Objective |
Swap each "You are a GUI agent" in the material below for "You are a screen-navigation assistant", then write the material out again with everything else unchanged.

Records for the task |

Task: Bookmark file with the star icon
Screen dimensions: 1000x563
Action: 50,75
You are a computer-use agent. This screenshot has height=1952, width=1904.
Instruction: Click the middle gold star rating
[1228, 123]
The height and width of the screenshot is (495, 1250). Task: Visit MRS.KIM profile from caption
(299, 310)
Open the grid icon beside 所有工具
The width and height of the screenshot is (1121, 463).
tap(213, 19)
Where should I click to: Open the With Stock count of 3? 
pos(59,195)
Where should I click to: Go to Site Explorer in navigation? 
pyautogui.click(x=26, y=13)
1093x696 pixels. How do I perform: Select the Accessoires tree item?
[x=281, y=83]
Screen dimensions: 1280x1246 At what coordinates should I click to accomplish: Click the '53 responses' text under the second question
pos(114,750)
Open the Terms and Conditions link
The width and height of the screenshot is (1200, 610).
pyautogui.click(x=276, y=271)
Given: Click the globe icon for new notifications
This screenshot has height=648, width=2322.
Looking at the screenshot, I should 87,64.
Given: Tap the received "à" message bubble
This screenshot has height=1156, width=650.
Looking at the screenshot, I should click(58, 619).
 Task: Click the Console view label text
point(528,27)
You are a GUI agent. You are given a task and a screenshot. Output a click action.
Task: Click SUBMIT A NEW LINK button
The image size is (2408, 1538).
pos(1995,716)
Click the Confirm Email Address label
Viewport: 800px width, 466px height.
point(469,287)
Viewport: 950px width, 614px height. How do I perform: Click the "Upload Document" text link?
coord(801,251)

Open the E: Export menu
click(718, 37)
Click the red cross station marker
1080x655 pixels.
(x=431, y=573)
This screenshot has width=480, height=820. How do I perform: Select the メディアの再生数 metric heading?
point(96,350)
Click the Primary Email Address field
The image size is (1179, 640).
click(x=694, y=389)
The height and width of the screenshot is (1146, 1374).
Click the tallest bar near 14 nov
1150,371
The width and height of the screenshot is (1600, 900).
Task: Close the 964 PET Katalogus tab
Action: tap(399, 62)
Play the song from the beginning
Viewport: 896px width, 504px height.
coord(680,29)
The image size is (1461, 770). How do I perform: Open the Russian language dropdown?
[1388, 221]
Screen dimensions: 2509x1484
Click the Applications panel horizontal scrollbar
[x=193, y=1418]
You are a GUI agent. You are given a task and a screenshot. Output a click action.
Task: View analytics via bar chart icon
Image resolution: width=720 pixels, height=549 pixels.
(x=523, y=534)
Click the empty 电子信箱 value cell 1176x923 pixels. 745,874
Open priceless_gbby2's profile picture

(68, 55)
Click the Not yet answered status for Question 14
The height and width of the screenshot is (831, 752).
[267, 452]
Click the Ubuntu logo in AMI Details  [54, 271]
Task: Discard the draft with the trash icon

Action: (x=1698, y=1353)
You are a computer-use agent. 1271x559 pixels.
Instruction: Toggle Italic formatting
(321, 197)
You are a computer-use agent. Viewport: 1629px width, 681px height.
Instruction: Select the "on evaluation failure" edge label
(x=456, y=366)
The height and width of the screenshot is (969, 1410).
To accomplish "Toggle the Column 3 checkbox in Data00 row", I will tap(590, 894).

Output for this task |
Task: Bookmark file with the star icon
Screen dimensions: 1000x563
Action: 50,75
You are a computer-use agent. This screenshot has height=1952, width=1904.
Instruction: Click the middle gold star rating
[1228, 123]
The height and width of the screenshot is (495, 1250). Task: Visit MRS.KIM profile from caption
(299, 310)
Open the grid icon beside 所有工具
The width and height of the screenshot is (1121, 463).
tap(213, 19)
Where should I click to: Open the With Stock count of 3? 
pos(59,195)
Where should I click to: Go to Site Explorer in navigation? 
pyautogui.click(x=26, y=13)
1093x696 pixels. How do I perform: Select the Accessoires tree item?
[x=281, y=83]
Screen dimensions: 1280x1246 At what coordinates should I click to accomplish: Click the '53 responses' text under the second question
pos(114,750)
Open the Terms and Conditions link
The width and height of the screenshot is (1200, 610).
pyautogui.click(x=276, y=271)
Given: Click the globe icon for new notifications
This screenshot has height=648, width=2322.
Looking at the screenshot, I should 87,64.
Given: Tap the received "à" message bubble
This screenshot has height=1156, width=650.
Looking at the screenshot, I should click(58, 619).
 Task: Click the Console view label text
point(528,27)
You are a screen-navigation assistant. You are given a task and a screenshot. Output a click action.
Task: Click SUBMIT A NEW LINK button
The image size is (2408, 1538).
pos(1995,716)
Click the Confirm Email Address label
Viewport: 800px width, 466px height.
point(469,287)
Viewport: 950px width, 614px height. How do I perform: Click the "Upload Document" text link?
coord(801,251)

Open the E: Export menu
click(718, 37)
Click the red cross station marker
1080x655 pixels.
(x=431, y=573)
This screenshot has width=480, height=820. How do I perform: Select the メディアの再生数 metric heading?
point(96,350)
Click the Primary Email Address field
The image size is (1179, 640).
click(x=694, y=389)
The height and width of the screenshot is (1146, 1374).
Click the tallest bar near 14 nov
1150,371
The width and height of the screenshot is (1600, 900).
Task: Close the 964 PET Katalogus tab
Action: tap(399, 62)
Play the song from the beginning
Viewport: 896px width, 504px height.
coord(680,29)
The image size is (1461, 770). How do I perform: Open the Russian language dropdown?
[1388, 221]
Screen dimensions: 2509x1484
Click the Applications panel horizontal scrollbar
[x=193, y=1418]
You are a screen-navigation assistant. You are given a task and a screenshot. Output a click action.
Task: View analytics via bar chart icon
Image resolution: width=720 pixels, height=549 pixels.
(x=523, y=534)
Click the empty 电子信箱 value cell 1176x923 pixels. 745,874
Open priceless_gbby2's profile picture

(68, 55)
Click the Not yet answered status for Question 14
The height and width of the screenshot is (831, 752).
[267, 452]
Click the Ubuntu logo in AMI Details  [54, 271]
Task: Discard the draft with the trash icon

Action: (x=1698, y=1353)
You are a computer-use agent. 1271x559 pixels.
Instruction: Toggle Italic formatting
(321, 197)
You are a computer-use agent. Viewport: 1629px width, 681px height.
Instruction: Select the "on evaluation failure" edge label
(x=456, y=366)
The height and width of the screenshot is (969, 1410).
To accomplish "Toggle the Column 3 checkbox in Data00 row", I will tap(590, 894).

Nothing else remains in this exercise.